Reproduce every one of the rows below word for word, omitting the pictures from your output.
[Begin Records for this task]
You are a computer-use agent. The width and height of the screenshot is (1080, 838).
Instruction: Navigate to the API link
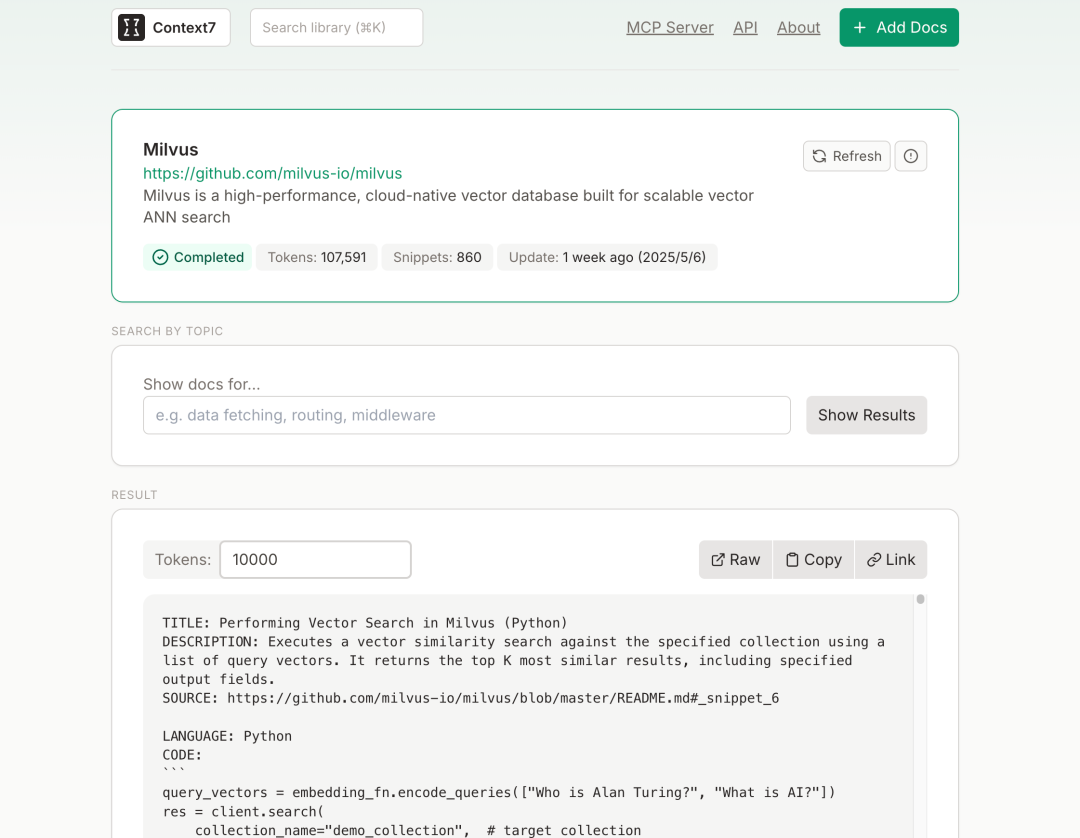[x=745, y=28]
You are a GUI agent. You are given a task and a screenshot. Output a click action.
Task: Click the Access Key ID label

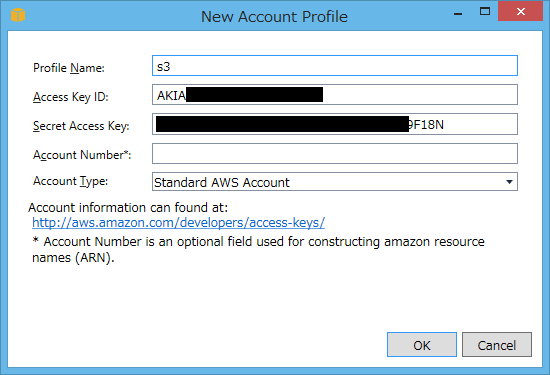point(71,97)
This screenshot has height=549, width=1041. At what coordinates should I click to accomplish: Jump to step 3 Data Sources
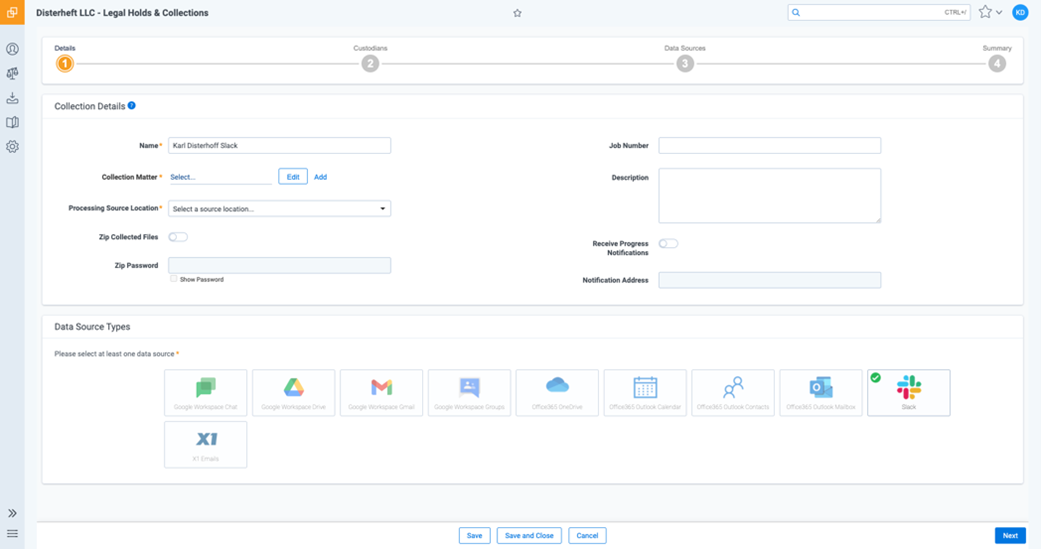tap(685, 63)
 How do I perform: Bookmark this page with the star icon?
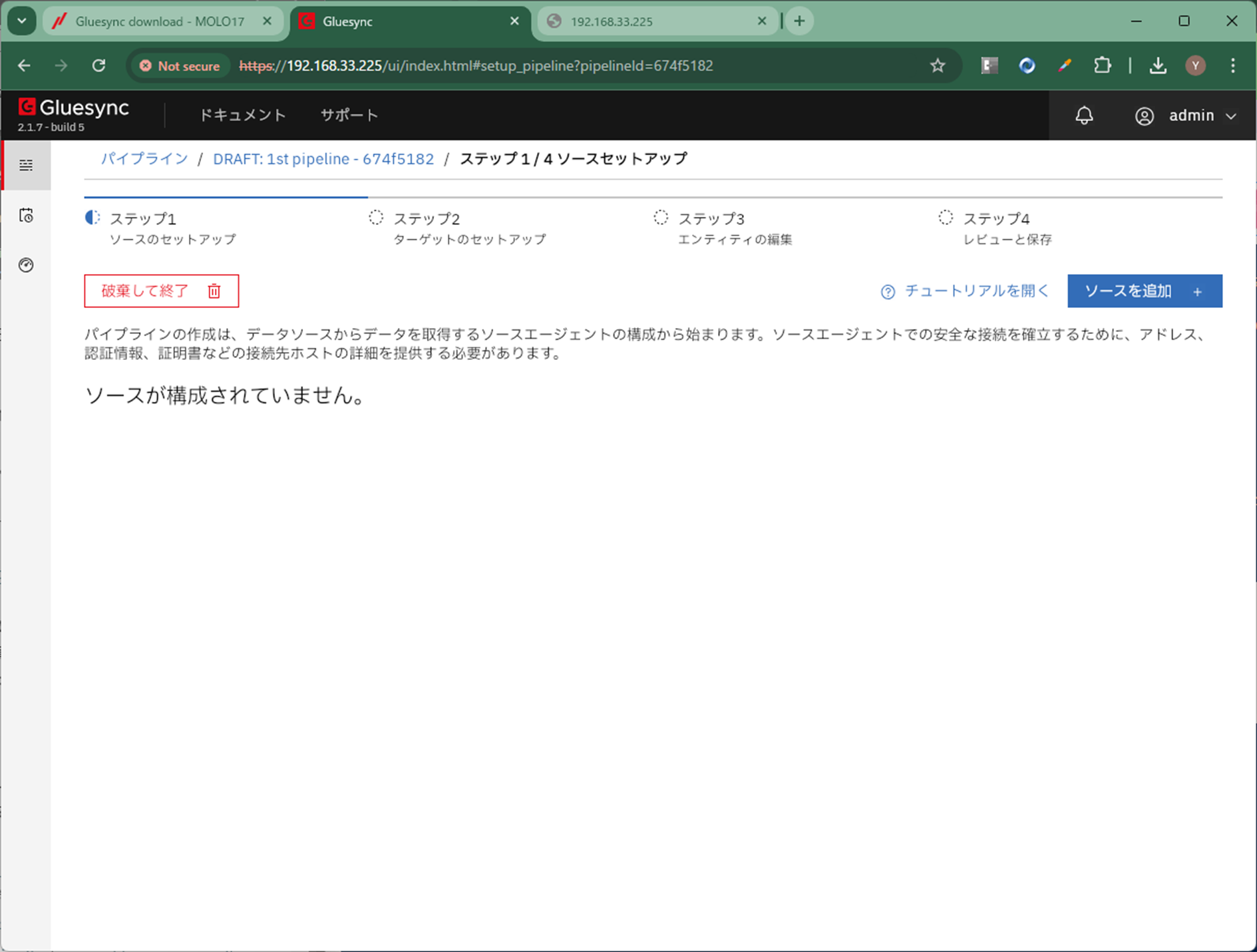tap(937, 66)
[End Records for this task]
| Task solution |
You are a computer-use agent. The width and height of the screenshot is (1080, 838).
Instruction: Navigate to the API link
[x=745, y=28]
You are a GUI agent. You are given a task and a screenshot. Output a click action.
Task: Click the Access Key ID label

point(71,97)
This screenshot has height=549, width=1041. At what coordinates should I click to accomplish: Jump to step 3 Data Sources
tap(685, 63)
 How do I perform: Bookmark this page with the star icon?
tap(937, 66)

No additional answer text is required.